Similarly, I may be forced to admit that there might be a smidge more to her life than gourmet lunch boxes and afternoon minivan rides. Every time I take a peek in her planner—which, by the way, I desperately want to replace with one of mine; she would love it—I see I’ve let another ball drop. As I try to field messages from my job that, I have to admit, aren’t all of the highest import, she’s forwarding me emails about envelopes she promised to stuff for a gun-safety town hall and the upcoming school play. I try to tell myself it’s all busywork that can wait or just not happen, but then, did I realize she was going into the third-grade classrooms to provide talented-and-gifted challenges every week?

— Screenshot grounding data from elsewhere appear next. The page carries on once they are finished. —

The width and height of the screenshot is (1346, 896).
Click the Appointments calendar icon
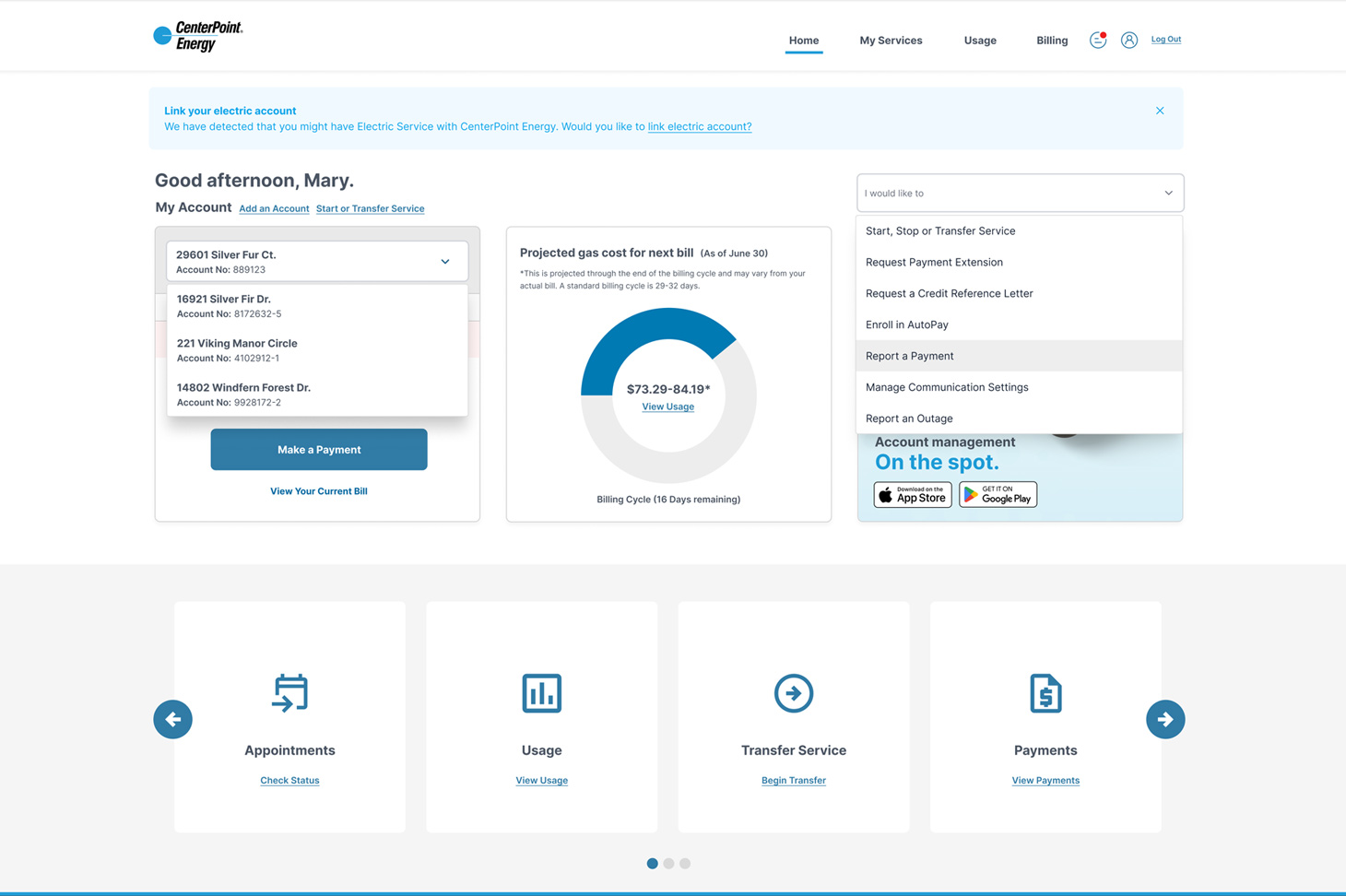(x=289, y=693)
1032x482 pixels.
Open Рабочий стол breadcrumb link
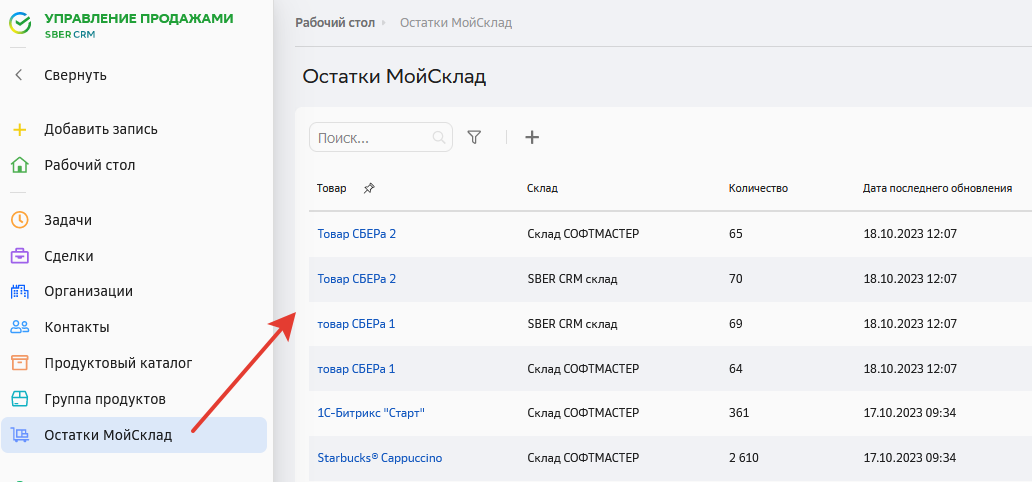(x=334, y=22)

At last year’s referendum we had to choose between funding third-grade music or third-grade TAG, so without her there’d be absolutely nothing going. That will be Linus’s classroom next year. And to help the summer all-sports budget, she’s in charge of stitching the entire swim team’s initials on their new warm-ups—saving fifteen bucks’ personalization fee per order. Zoey isn’t even on the swim team. Ugh. Celeste. She’s just so . . . freaking . . . helpful.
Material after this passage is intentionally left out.